Registros de origem
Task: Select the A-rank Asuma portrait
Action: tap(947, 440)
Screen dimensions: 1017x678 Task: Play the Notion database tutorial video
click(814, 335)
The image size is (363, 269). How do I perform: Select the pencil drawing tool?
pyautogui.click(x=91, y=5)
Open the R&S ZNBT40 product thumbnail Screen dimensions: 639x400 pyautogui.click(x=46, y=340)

* * *

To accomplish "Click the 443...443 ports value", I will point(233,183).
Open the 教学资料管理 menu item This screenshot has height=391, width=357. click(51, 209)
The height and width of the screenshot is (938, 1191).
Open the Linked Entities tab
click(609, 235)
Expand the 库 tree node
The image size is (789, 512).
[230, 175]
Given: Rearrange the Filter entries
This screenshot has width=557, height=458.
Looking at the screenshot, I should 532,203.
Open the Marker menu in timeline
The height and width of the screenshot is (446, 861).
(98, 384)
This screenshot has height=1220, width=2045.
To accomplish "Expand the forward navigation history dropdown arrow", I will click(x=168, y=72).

OBJETIVO
Troque "pencil" por "brush" no trecho que começa na linha que contém "The image size is (363, 269)." e termina na linha que contém "Open the R&S". Reproduza somente essas linhas, sem nenhuma outra alteração.

RESPOSTA ESPERADA
The image size is (363, 269). How do I perform: Select the brush drawing tool?
pyautogui.click(x=91, y=5)
Open the R&S ZNBT40 product thumbnail Screen dimensions: 639x400 pyautogui.click(x=46, y=340)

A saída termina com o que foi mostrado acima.